Why high fuel prices lead airlines to cut flights
The key point is that airlines do not only react when fuel becomes expensive. They react especially when fuel prices rise very fast. According to IATA’s Jet Fuel Price Monitor, the global average jet fuel price rose 11.2 percent week on week to 175 dollars per barrel. In a separate analysis published on 13 March, IATA said the most damaging episodes for airlines are often not periods of high but stable fuel prices, but sudden spikes that leave carriers too little time to adjust fares, schedules and procurement strategies.
That is exactly the kind of shock SAS is facing. Reuters reported that jet fuel prices in Europe had roughly doubled after the latest Middle East escalation, while SAS had already moved earlier this month to introduce temporary fuel-related price increases. Ticket surcharges, however, do not solve everything immediately. On short-haul routes with frequent departures and relatively thin margins, airlines may decide that cutting some rotations is the quickest way to protect resilience and limit financial damage.

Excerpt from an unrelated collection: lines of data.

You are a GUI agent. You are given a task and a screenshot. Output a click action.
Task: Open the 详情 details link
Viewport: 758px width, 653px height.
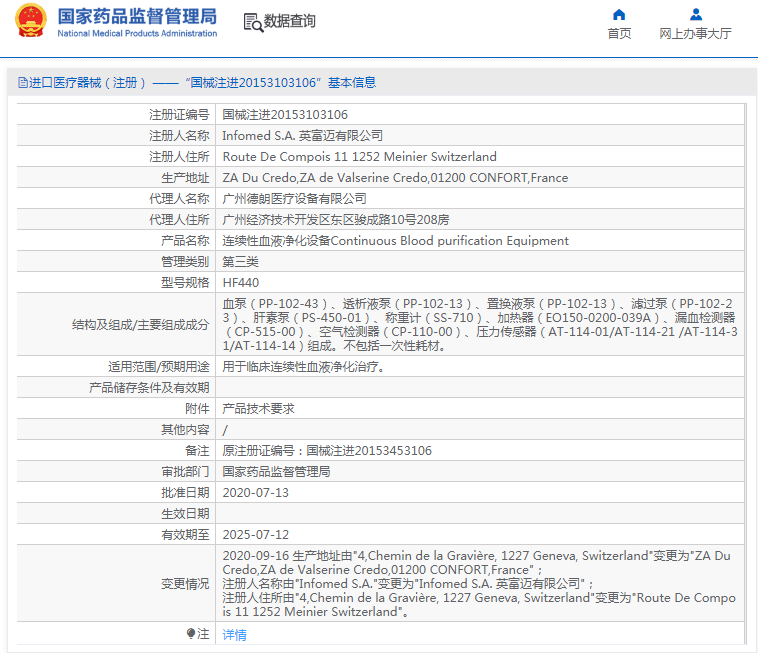234,634
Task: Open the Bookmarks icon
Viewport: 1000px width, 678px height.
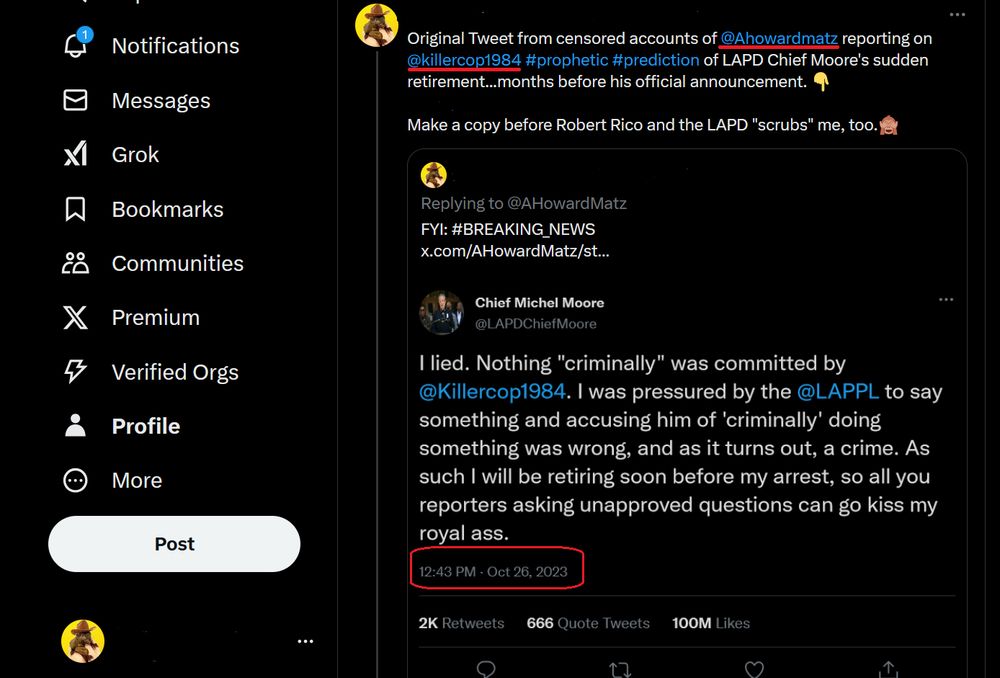Action: [76, 209]
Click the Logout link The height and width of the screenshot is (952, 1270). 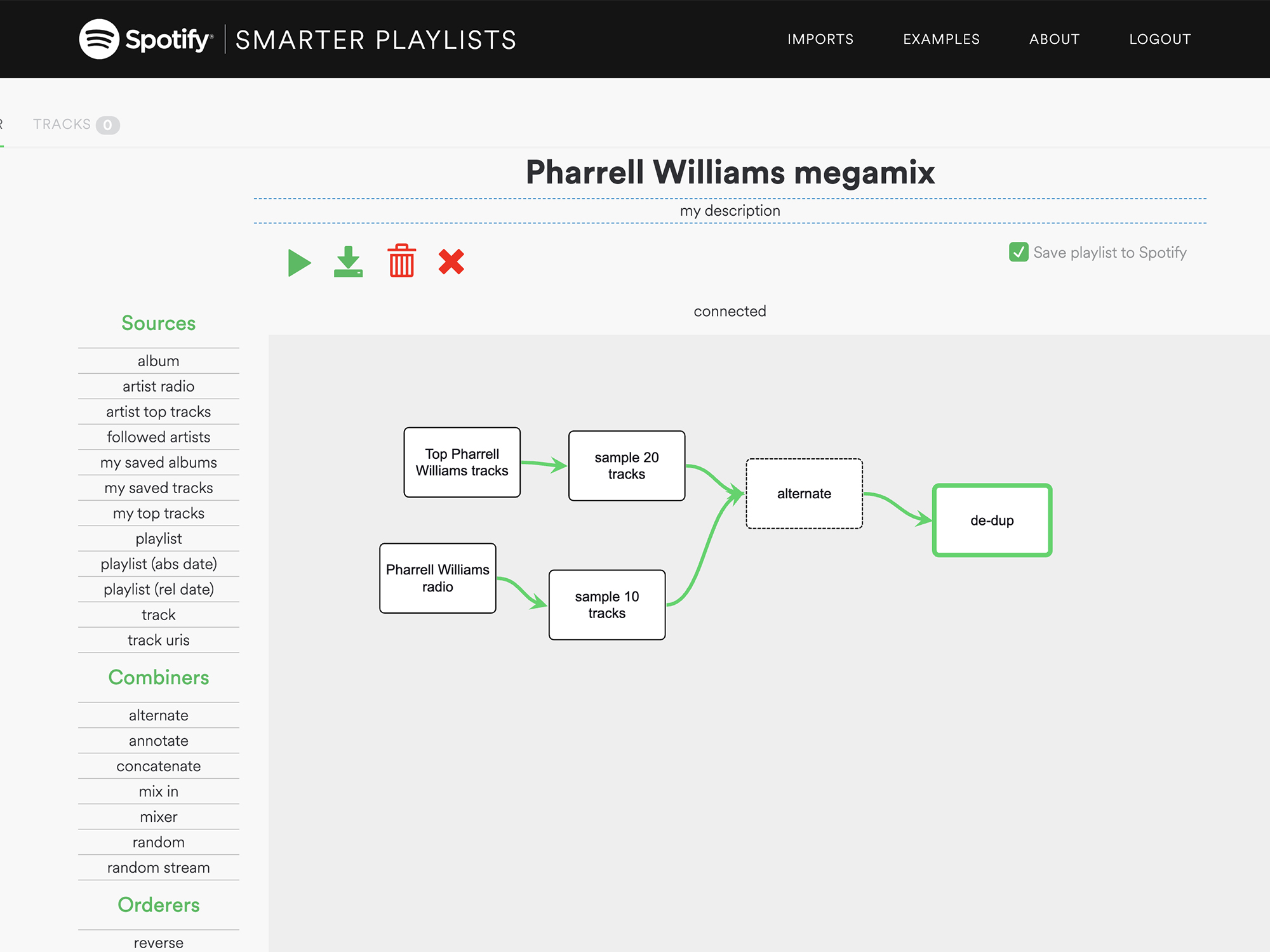[x=1160, y=39]
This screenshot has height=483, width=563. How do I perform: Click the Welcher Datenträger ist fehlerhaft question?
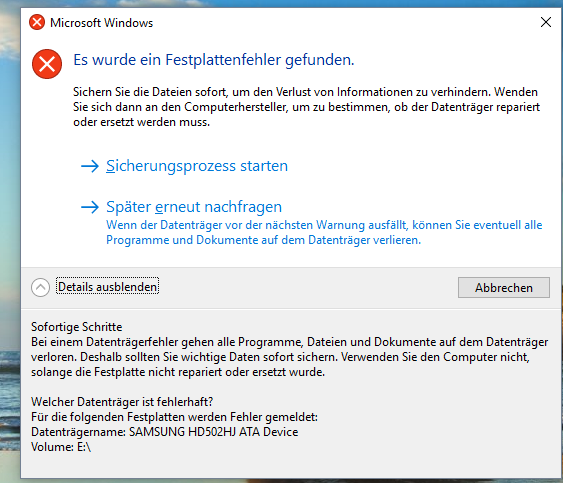(122, 402)
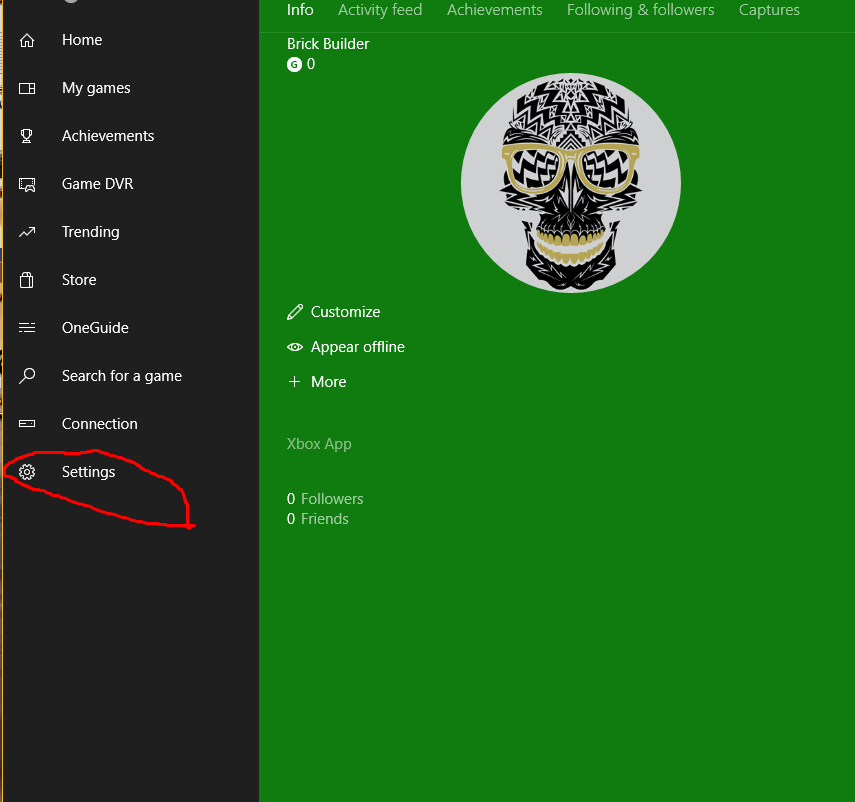This screenshot has width=855, height=802.
Task: Open the Store bag icon
Action: pyautogui.click(x=27, y=280)
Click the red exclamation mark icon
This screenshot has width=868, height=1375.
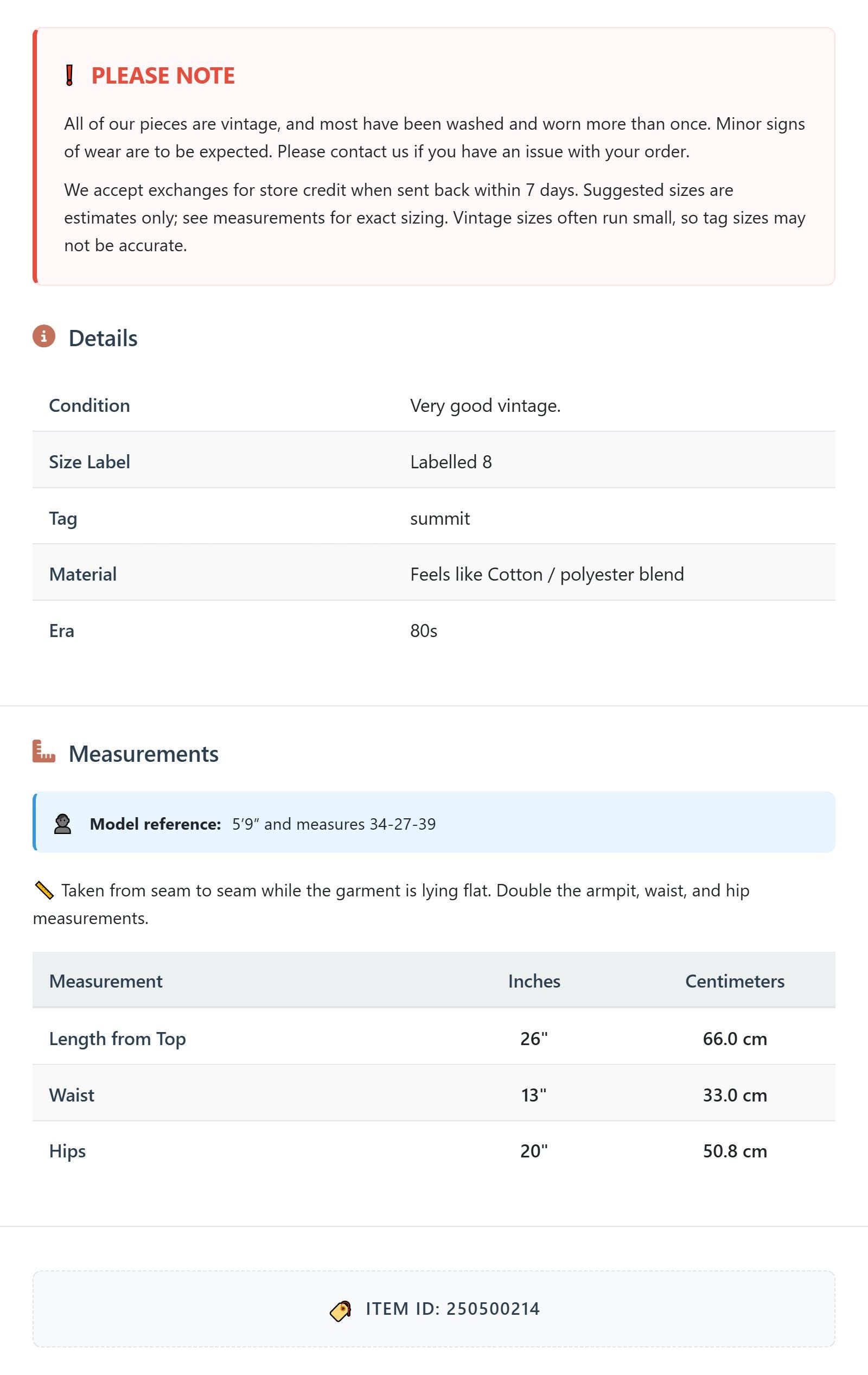[x=69, y=75]
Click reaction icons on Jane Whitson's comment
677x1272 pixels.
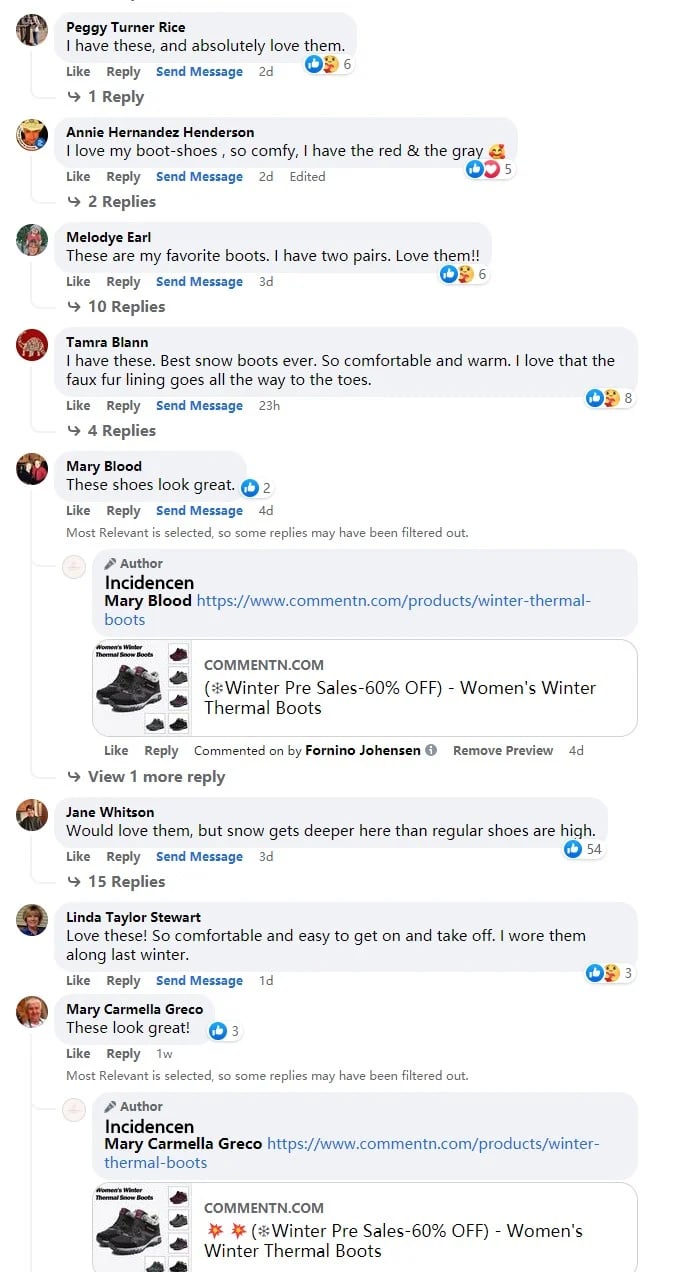pos(573,849)
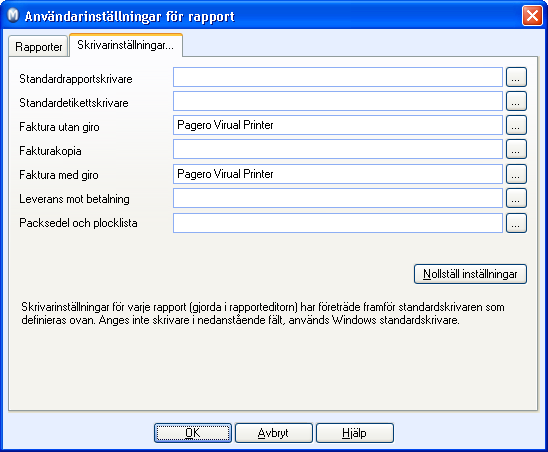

Why Norway was hit first and Copenhagen-Oslo was next
Norway was the first place where the pressure became visible because domestic aviation is unusually important there. Long distances, difficult geography and reliance on air travel for regional connectivity make the Norwegian market both essential and operationally sensitive. If an airline wants to reduce fuel exposure quickly while still keeping the network functioning, it makes sense to trim frequencies on routes where there are other departures available later the same day.
That appears to be the logic SAS is using. The company has said it is consolidating capacity on routes where there are alternative connections, trying to keep the broader network intact. Once that strategy is applied, the effect naturally extends beyond Norwegian domestic services. The cancellation of two Copenhagen-Oslo flights shows that the carrier is also prepared to reduce capacity on major cross-border Nordic links when it believes passengers can still be absorbed elsewhere in the timetable.
The fuel shock is becoming a wider European aviation problem
SAS is not alone. Reuters reported on 17 March that airlines around the world are raising fares, adding surcharges or cutting flights as jet fuel costs balloon. Air France-KLM has already increased some long-haul ticket prices, while Air New Zealand has cut around 1,100 flights through early May because of the same fuel shock.
For the Nordic region, the significance is clear. Air travel is not just a commercial product in Northern Europe; it is part of how peripheral regions, smaller cities and cross-border business links remain connected. That is why SAS flight cancellations deserve to be read as more than a temporary operational adjustment. They are one of the first clear signs that a geopolitical energy shock outside Europe can quickly reshape mobility inside the Nordic countries.
What Nordic passengers should watch next
For now, SAS says the cuts are temporary and limited. But the airline has also indicated that further schedule changes are possible if fuel prices keep rising. That makes the coming days important for passengers travelling within Scandinavia or using SAS for onward connections.
If the fuel shock eases, the company says capacity will be restored. If it does not, the likely next steps across European aviation are familiar: more selective cancellations, higher fares and tighter capacity on routes where airlines believe customers can be shifted onto other departures. In the Nordic case, that would not remain a local issue for Norway alone. It would increasingly become a broader question about Nordic connectivity, and about how resilient Scandinavian air travel really is when global energy markets turn suddenly unstable.